Treatment alternatives were discussed with Peter. After considerable discussion, he decided that he would like to try phenelzine. The psychiatrist provided Peter with detailed information about phenelzine, not least about its potential to interact with certain foodstuffs and alcoholic beverages resulting in potentially fatal raised blood pressure, and side effects such as postural hypotension. Peter remained keen to try phenelzine and was clear that he would adhere to the dietary restrictions whilst taking it. Phenelzine was commenced at 15 mg three times a day.

Peter experienced some reduction in his symptoms within 2 weeks of starting phenelzine and this improvement was maintained thereafter. Peter continued to experience ongoing symptoms of complex PTSD but described phenelzine as “taking the edge” off them and making them more manageable. He was better able to tolerate phenelzine than other medications he had taken and reported no problematic side effects. Peter agreed with his psychiatrist that he would continue on phenelzine for the foreseeable future, with regular monitoring of his mental and physical health.

Cerys

Cerys, a 30-year-old woman, was subjected to a horrific rape 2 years previously and developed PTSD as a result. She felt totally unable to discuss what had happened and could not engage in trauma-focused psychological therapy; she had tried to on one occasion but felt so overwhelmed she did not continue with this. Cerys had, however, developed a strong therapeutic relationship with her therapist and managed to engage in some non-trauma-focused work. She found controlled breathing techniques and deep muscular relaxation helpful. She and her therapist were very concerned by the impact her ongoing PTSD symptoms were having on her and, having not initially wanted to try pharmacological treatment, Cerys decided she would now consider it.

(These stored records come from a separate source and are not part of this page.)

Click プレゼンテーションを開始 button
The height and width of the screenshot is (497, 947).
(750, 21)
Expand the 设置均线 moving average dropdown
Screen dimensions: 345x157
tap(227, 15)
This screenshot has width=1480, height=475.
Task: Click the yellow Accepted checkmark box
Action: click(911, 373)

Cerys was referred to a psychiatrist by her therapist and, after discussion, agreed that she would try pharmacological treatment in line with the prescribing algorithm. She initially tried fluoxetine and then sertraline but stopped both of these within a few weeks of starting them, as they were associated with her experiencing some suicidal thoughts. After further discussion with the psychiatrist, it was agreed that it would not be appropriate to try paroxetine or venlafaxine as they have similar side-effect profiles. Cerys did not want to try quetiapine but was interested in trying mirtazapine instead. Mirtazapine was commenced at 15 mg at night and Cerys immediately reported some improvement in her sleep but described ongoing significant symptoms of posttraumatic stress disorder when reviewed by the psychiatrist at 1 month. They agreed that she would increase the dose to 30 mg at night and a month later Cerys noticed that her PTSD symptoms had reduced and, although still present, were more manageable.

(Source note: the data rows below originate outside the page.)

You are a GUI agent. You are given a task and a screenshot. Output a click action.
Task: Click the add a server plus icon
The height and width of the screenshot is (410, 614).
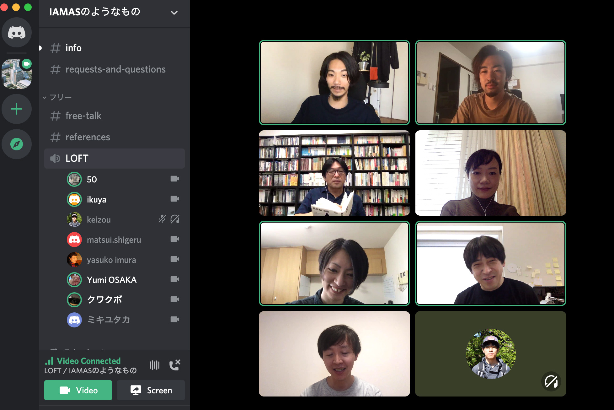point(16,108)
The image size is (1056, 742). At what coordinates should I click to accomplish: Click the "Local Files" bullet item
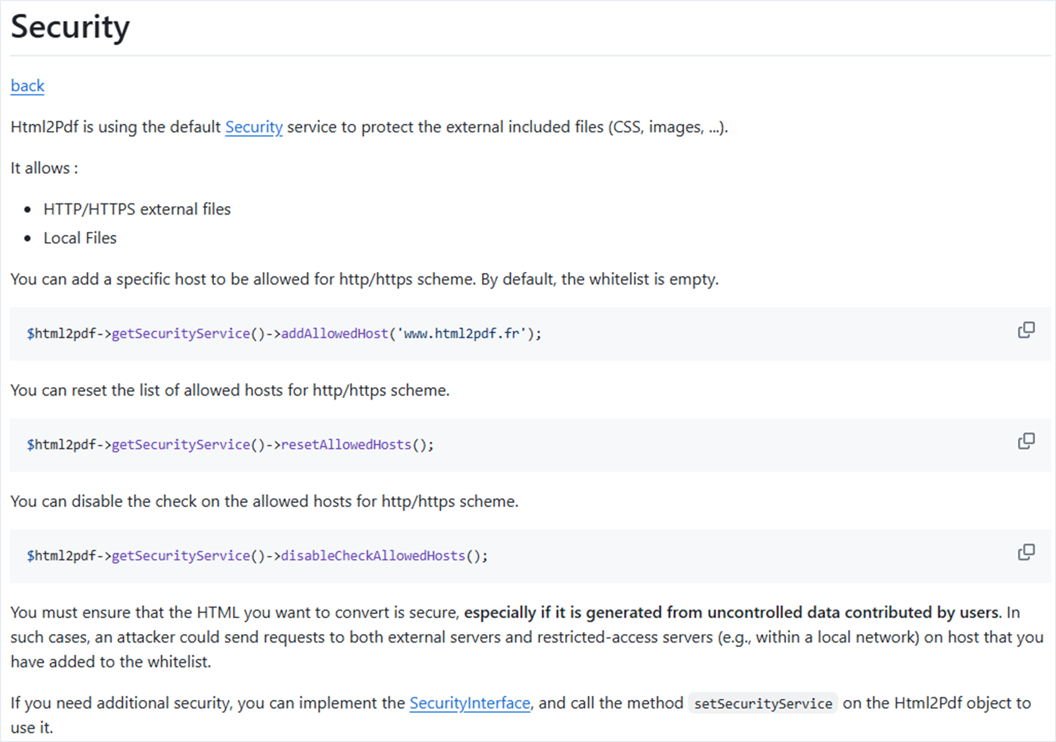click(80, 238)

Cerys remained in contact with her therapist and 3 months after starting mirtazapine was able to engage in trauma-focused psychological therapy. Having completed this psychological treatment 4 months later she was feeling much better with some mild residual symptoms of PTSD and was keen to continue to take mirtazapine 30 mg at night.

5 Summary

There is strong evidence to suggest that some pharmacological treatments are effective at reducing symptoms of trauma-related psychological disorders and have a role in their management. Despite the need for further research, there is ample knowledge to inform an evidence-based approach to prescribing and this is likely to harness the positive potential of pharmacological treatment for PTSD and other trauma-related psychological disorders.